■ Task to complete ■
In the records below, find the line with "Play the hero" and the line with "Given: Open the compare symbols scale icon". Print both exactly, along with every line between them, and no other line.
====== Data for processing
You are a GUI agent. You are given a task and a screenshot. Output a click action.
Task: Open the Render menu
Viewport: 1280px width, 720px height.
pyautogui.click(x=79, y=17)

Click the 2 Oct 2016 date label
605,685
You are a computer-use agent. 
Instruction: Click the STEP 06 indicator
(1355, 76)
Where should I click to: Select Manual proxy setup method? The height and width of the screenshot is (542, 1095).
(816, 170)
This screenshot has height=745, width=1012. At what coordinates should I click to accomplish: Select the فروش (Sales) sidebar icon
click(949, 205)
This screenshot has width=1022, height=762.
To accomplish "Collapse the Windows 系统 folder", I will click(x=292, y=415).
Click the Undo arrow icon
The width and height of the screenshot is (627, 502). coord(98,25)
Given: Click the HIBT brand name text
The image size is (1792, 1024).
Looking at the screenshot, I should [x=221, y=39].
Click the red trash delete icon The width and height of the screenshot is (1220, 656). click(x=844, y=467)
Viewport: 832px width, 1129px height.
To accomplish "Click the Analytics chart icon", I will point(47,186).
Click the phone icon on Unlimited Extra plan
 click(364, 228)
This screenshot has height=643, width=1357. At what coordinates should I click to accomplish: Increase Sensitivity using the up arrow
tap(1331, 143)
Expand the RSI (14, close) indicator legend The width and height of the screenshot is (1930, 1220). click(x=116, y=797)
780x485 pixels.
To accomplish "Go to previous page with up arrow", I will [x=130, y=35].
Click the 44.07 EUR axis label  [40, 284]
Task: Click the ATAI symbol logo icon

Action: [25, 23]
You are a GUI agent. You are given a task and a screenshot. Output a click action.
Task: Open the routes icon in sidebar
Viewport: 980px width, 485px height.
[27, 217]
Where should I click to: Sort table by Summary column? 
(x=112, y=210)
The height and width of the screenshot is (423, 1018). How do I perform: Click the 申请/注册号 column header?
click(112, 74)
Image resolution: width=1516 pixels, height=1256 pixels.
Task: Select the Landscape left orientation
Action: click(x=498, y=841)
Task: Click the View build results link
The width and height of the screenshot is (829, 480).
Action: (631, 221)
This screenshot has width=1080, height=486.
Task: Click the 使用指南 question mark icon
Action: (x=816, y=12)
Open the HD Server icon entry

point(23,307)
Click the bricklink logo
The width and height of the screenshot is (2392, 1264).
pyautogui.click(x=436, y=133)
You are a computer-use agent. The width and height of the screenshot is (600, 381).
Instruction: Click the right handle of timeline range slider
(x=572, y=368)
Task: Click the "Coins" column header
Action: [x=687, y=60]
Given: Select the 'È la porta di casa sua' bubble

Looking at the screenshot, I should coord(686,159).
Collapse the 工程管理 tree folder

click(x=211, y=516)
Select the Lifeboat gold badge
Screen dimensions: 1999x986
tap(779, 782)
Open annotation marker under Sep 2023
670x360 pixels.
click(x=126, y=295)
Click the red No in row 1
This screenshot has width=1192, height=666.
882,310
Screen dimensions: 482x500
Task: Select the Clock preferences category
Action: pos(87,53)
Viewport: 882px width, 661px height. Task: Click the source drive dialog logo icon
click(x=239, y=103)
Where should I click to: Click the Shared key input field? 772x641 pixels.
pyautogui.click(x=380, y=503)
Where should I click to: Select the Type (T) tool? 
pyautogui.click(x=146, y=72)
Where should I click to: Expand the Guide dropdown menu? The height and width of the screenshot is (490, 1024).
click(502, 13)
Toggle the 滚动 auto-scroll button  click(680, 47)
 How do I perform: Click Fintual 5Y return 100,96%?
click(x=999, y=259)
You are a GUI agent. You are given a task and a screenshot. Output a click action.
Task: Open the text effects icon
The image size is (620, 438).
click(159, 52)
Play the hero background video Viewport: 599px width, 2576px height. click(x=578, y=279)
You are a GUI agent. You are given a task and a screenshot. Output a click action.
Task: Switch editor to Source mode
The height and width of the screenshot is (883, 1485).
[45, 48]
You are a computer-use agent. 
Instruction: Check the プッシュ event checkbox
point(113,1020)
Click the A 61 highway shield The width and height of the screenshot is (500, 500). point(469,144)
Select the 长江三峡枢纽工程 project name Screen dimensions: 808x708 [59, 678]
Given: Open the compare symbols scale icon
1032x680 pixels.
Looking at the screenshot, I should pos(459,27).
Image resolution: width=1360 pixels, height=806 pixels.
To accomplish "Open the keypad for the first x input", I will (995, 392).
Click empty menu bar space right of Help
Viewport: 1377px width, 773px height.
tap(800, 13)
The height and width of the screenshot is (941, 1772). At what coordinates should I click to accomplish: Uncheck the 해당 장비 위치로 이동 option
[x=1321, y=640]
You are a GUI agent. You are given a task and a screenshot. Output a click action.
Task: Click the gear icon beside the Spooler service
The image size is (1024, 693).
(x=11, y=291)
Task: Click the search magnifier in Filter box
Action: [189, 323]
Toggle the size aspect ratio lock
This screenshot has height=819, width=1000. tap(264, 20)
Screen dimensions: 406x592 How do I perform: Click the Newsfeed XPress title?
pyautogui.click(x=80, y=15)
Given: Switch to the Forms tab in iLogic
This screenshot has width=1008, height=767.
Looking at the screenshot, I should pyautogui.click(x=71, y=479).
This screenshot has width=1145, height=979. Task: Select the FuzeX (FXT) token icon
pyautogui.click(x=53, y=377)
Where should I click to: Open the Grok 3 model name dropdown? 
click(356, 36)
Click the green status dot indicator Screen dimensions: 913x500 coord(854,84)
============
■ Solution to the problem ■
Play the hero background video Viewport: 599px width, 2576px height. click(x=578, y=279)
You are a GUI agent. You are given a task and a screenshot. Output a click action.
Task: Switch editor to Source mode
The height and width of the screenshot is (883, 1485).
[45, 48]
You are a computer-use agent. 
Instruction: Check the プッシュ event checkbox
point(113,1020)
Click the A 61 highway shield The width and height of the screenshot is (500, 500). point(469,144)
Select the 长江三峡枢纽工程 project name Screen dimensions: 808x708 [59, 678]
Given: Open the compare symbols scale icon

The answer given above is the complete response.